* **Information given**
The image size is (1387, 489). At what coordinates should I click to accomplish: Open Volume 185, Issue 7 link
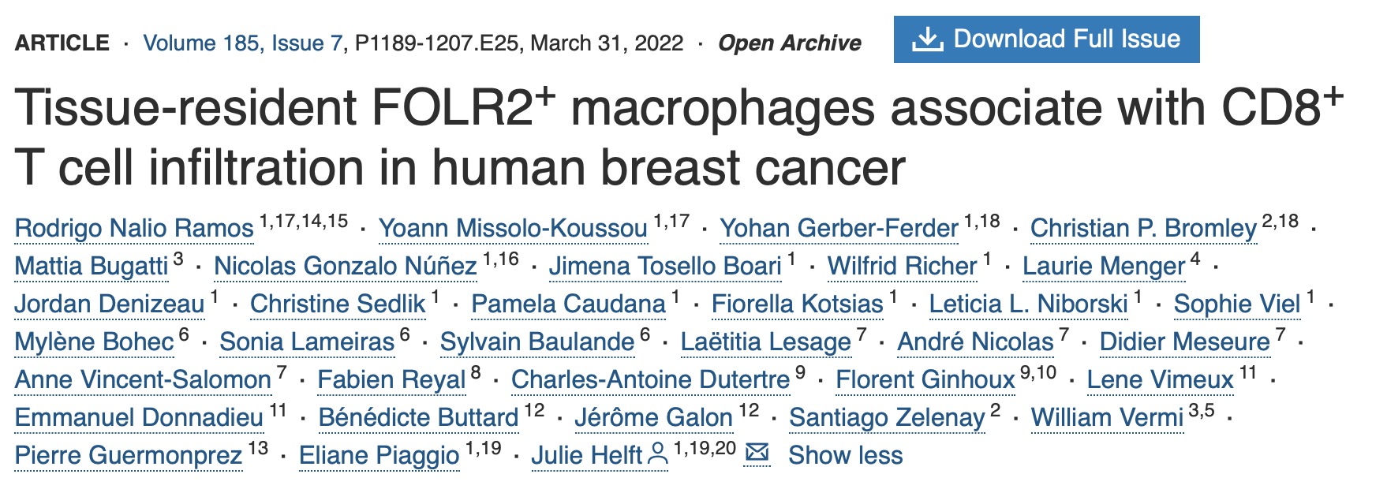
* * *
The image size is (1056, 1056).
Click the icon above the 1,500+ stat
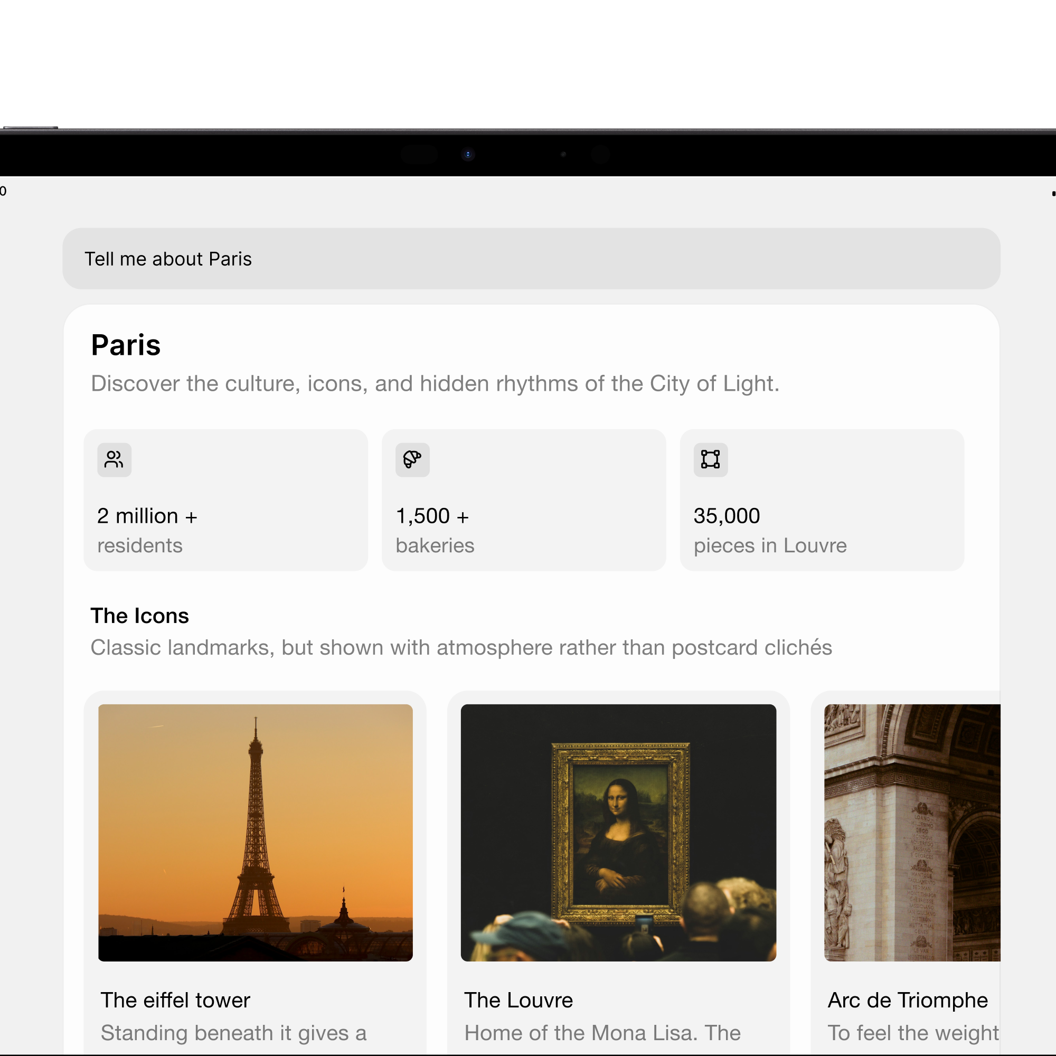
==
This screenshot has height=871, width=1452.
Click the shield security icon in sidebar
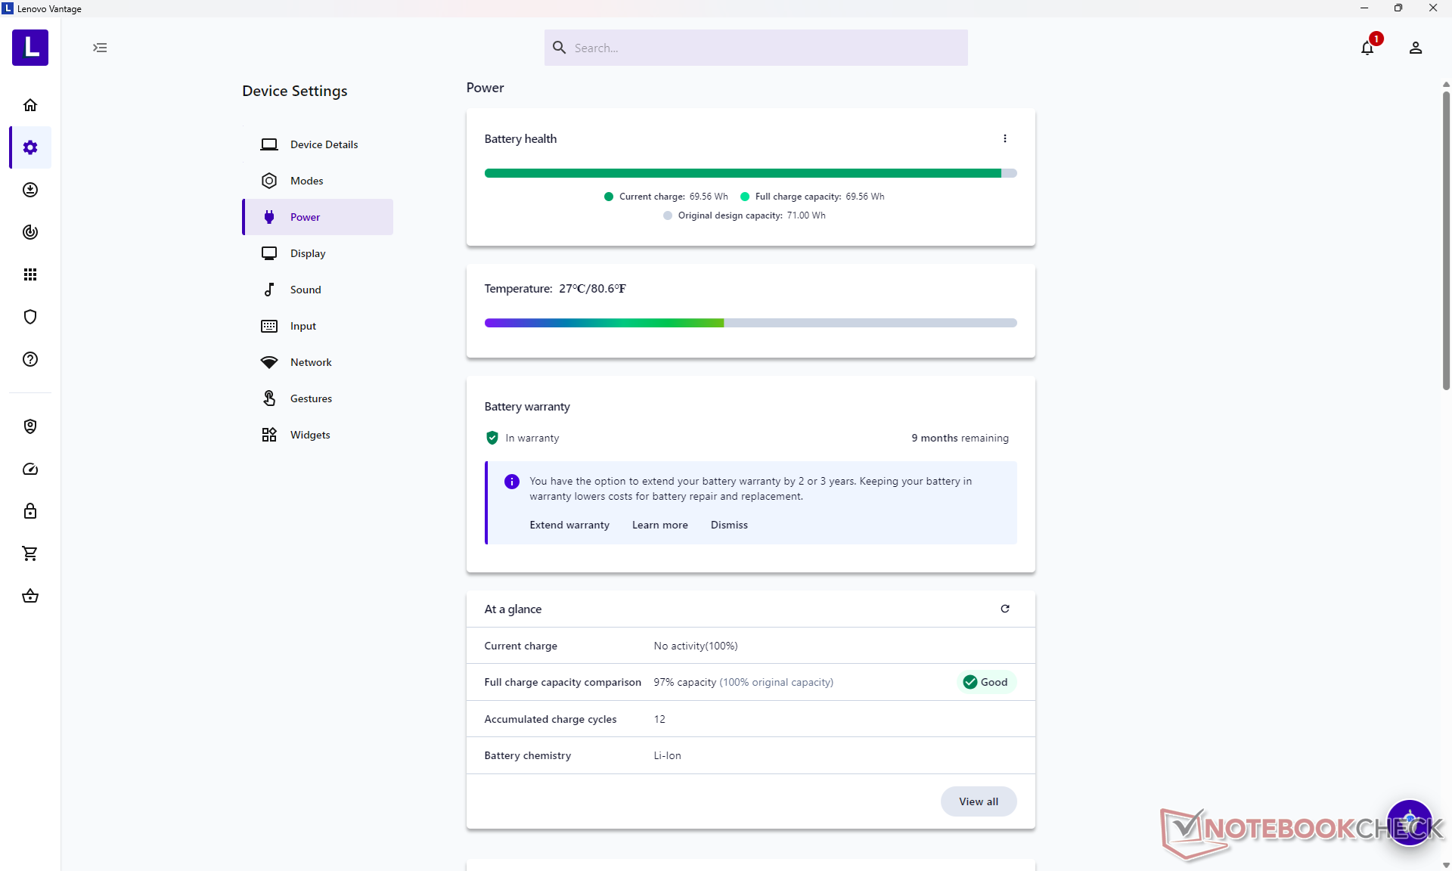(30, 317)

* **Given instruction**
Duplicate the rows from the line containing "The image size is (1056, 1056)." through the line containing "Click the icon above the 1,500+ stat", inclusive.

* **Reply**
The image size is (1056, 1056).
Click the icon above the 1,500+ stat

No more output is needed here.